* Texto de estudio

□ □ □ □

La valentía del Juez Pedraz, negando el enjuiciamiento de los detenidos por los sucesos del 25S en Madrid y culpando a los políticos de ser los únicos responsables de la crispación que sufre el país, trae un soplo de aire fresco al panorama jurídico español y un poco de esperanza a los que ya teníamos totalmente perdida nuestra confianza en este Sistema Judicial, tan devastado por sus propias actuaciones.
Y digo valentía, porque recordando casos como el del Juez Garzón, y a la vista de cómo se toman nuestros gobernantes las pocas críticas que contra ellos públicamente se emiten, alzar la voz desde un puesto de responsabilidad, se ha convertido en una heroicidad, de la que no todos son capaces y que suele acarrear consecuencias.
Esta opinión, que vale su peso en oro para poder aclarar la verdad de lo sucedido en las calles y que abunda además en los abusos policiales cometidos, desechando cualquier responsabilidad de los manifestantes en los hechos, viene a coincidir plenamente con el criterio que ya había expresado la prensa extranjera y coloca al gobierno de Rajoy en la tesitura de tener que dar marcha atrás en sus actitudes y declaraciones futuras, sino quiere perder del todo, la imagen que pretende exportar fuera de España y los pocos amigos que aún le quedan, si es que alguna vez tuvo alguno, que no fuera movido sólo por interés económico.

□ □ □ □

* Objetivo de la tarea
Reescribe el fragmento del texto sobre el juez Pedraz que va desde "La valentía del" hasta "sus propias actuaciones.", ambos incluidos, cambiando "crispación" por "tensión".

* Información mostrada

□ □ □ □

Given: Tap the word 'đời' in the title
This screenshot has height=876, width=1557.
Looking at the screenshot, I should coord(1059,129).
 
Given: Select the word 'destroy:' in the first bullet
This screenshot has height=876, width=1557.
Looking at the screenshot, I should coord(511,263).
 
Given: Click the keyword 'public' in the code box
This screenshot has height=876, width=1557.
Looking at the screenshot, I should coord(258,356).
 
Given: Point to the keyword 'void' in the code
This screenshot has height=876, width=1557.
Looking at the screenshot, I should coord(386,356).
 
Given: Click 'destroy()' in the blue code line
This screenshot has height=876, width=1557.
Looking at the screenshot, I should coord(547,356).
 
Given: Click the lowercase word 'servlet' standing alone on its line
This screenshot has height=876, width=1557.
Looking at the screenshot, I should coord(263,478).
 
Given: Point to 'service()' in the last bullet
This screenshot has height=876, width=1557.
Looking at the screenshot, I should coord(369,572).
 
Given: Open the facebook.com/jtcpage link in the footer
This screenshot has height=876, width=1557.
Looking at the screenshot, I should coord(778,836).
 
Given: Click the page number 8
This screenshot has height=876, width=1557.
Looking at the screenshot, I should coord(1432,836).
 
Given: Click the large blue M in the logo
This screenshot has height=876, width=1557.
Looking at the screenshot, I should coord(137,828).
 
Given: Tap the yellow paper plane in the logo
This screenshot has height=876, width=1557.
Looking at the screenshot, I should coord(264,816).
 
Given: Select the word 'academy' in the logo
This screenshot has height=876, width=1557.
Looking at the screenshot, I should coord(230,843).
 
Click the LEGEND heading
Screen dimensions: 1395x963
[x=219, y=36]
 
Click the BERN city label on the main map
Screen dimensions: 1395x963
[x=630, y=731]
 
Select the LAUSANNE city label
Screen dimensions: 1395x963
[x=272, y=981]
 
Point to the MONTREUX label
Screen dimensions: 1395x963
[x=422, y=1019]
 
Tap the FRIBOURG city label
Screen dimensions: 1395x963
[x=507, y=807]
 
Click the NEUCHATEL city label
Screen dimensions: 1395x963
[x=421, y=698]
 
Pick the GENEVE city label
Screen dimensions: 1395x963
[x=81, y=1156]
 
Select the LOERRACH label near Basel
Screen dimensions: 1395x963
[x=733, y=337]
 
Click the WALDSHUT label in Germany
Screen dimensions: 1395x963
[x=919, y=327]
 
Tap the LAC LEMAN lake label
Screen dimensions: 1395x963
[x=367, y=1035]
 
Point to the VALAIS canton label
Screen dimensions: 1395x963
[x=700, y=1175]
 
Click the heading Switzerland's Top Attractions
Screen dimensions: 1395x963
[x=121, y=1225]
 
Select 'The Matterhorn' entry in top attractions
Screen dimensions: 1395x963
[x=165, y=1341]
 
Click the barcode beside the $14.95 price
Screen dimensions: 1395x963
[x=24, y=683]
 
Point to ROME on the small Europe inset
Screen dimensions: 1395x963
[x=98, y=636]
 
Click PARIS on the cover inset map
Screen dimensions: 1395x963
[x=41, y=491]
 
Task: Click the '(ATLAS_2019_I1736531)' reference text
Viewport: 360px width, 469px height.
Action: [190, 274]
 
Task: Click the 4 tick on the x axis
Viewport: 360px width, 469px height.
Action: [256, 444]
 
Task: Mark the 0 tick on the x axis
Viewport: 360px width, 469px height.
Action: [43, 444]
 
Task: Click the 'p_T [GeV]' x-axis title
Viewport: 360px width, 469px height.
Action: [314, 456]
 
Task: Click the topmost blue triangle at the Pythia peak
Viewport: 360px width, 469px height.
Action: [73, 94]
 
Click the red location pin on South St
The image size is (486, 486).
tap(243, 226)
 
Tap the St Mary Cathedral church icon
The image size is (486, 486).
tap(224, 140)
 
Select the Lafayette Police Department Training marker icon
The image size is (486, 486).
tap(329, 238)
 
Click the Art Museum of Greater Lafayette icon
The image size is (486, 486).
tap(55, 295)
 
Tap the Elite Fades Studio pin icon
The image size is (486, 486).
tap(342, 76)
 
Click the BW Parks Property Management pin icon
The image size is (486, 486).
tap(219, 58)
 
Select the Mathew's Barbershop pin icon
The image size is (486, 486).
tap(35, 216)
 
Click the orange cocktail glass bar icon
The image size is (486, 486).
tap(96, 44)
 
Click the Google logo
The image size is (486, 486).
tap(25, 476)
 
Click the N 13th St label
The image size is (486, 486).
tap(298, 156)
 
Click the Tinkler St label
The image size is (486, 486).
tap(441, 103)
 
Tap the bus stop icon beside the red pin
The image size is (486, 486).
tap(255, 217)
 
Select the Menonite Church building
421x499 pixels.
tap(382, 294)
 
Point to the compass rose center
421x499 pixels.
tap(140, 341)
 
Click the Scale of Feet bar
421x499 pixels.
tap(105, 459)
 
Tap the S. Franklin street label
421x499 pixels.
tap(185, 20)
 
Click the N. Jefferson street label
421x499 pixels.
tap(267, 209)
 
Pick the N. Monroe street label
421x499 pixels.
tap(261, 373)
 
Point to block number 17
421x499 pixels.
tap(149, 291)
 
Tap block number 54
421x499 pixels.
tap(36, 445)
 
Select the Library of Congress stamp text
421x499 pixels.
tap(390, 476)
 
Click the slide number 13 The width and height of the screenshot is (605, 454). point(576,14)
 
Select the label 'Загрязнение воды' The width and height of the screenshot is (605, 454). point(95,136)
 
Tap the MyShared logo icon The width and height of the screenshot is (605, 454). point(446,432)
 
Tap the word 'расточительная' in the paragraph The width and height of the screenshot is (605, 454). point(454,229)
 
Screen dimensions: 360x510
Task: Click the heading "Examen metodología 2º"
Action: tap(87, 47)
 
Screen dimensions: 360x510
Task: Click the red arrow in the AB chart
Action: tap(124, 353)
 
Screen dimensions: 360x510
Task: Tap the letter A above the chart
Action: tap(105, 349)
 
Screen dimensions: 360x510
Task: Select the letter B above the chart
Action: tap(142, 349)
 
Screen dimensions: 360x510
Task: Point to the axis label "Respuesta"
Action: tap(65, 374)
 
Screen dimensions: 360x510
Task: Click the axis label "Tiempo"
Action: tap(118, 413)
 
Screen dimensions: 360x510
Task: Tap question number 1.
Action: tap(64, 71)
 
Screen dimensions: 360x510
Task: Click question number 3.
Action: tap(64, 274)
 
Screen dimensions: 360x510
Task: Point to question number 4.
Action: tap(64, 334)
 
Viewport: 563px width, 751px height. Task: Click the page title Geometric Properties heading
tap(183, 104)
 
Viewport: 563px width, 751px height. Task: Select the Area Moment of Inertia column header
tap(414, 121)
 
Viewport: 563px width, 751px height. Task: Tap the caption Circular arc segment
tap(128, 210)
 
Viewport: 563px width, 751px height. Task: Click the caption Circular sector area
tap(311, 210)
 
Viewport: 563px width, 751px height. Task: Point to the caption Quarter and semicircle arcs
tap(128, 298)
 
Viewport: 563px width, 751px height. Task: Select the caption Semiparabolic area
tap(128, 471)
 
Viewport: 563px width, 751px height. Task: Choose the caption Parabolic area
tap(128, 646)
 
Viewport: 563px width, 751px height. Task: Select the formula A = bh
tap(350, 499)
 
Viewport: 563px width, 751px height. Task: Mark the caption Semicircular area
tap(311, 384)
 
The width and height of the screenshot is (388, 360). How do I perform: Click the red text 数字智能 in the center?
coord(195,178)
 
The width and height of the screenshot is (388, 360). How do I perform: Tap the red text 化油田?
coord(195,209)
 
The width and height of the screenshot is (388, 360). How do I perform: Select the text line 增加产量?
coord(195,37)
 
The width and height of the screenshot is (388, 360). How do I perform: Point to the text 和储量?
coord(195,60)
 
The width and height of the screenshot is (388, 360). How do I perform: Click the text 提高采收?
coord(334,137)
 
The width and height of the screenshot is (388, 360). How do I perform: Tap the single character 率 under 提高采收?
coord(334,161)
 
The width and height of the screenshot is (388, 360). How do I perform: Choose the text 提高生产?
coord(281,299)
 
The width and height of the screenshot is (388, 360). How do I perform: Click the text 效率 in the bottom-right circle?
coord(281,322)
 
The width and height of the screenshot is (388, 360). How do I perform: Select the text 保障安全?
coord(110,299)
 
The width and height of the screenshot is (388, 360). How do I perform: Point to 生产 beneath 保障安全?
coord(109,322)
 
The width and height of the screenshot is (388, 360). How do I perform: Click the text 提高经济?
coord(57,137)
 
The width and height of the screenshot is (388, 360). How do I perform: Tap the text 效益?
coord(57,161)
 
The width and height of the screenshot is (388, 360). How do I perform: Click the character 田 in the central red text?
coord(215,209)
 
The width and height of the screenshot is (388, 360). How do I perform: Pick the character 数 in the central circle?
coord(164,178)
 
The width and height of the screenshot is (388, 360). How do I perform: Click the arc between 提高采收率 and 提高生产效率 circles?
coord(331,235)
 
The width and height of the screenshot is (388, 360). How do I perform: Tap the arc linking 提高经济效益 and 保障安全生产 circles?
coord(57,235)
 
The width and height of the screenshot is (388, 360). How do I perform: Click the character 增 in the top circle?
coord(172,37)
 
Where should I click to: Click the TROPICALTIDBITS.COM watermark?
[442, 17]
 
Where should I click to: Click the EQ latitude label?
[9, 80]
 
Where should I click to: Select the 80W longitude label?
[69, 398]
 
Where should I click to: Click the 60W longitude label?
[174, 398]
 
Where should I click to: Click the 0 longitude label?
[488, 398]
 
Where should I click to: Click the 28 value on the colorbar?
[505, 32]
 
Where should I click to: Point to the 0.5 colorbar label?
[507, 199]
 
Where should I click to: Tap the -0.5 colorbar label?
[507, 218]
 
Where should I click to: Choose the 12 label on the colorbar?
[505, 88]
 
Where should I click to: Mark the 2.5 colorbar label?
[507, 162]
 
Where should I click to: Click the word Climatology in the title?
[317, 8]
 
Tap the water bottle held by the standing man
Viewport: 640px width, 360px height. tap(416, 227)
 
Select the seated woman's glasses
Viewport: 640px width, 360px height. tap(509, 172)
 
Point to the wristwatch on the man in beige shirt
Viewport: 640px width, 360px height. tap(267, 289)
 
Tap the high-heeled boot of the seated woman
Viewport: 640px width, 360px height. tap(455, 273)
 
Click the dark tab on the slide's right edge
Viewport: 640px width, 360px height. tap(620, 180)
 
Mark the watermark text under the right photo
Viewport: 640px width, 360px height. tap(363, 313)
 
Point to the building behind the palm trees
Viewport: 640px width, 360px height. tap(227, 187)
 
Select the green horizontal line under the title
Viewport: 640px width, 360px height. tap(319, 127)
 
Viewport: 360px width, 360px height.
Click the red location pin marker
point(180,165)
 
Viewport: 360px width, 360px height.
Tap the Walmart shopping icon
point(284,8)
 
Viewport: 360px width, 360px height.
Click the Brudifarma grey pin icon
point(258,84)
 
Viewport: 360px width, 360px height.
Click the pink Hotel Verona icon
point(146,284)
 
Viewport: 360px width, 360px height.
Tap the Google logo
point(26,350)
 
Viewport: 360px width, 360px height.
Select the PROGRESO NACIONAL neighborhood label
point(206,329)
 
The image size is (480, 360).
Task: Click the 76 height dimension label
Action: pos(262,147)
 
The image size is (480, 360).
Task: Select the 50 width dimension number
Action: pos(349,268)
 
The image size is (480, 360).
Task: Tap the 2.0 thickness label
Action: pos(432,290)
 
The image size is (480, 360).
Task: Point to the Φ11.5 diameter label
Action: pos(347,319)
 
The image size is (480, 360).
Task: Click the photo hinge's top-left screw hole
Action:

□ □ □ □

* La respuesta
La valentía del Juez Pedraz, negando el enjuiciamiento de los detenidos por los sucesos del 25S en Madrid y culpando a los políticos de ser los únicos responsables de la tensión que sufre el país, trae un soplo de aire fresco al panorama jurídico español y un poco de esperanza a los que ya teníamos totalmente perdida nuestra confianza en este Sistema Judicial, tan devastado por sus propias actuaciones.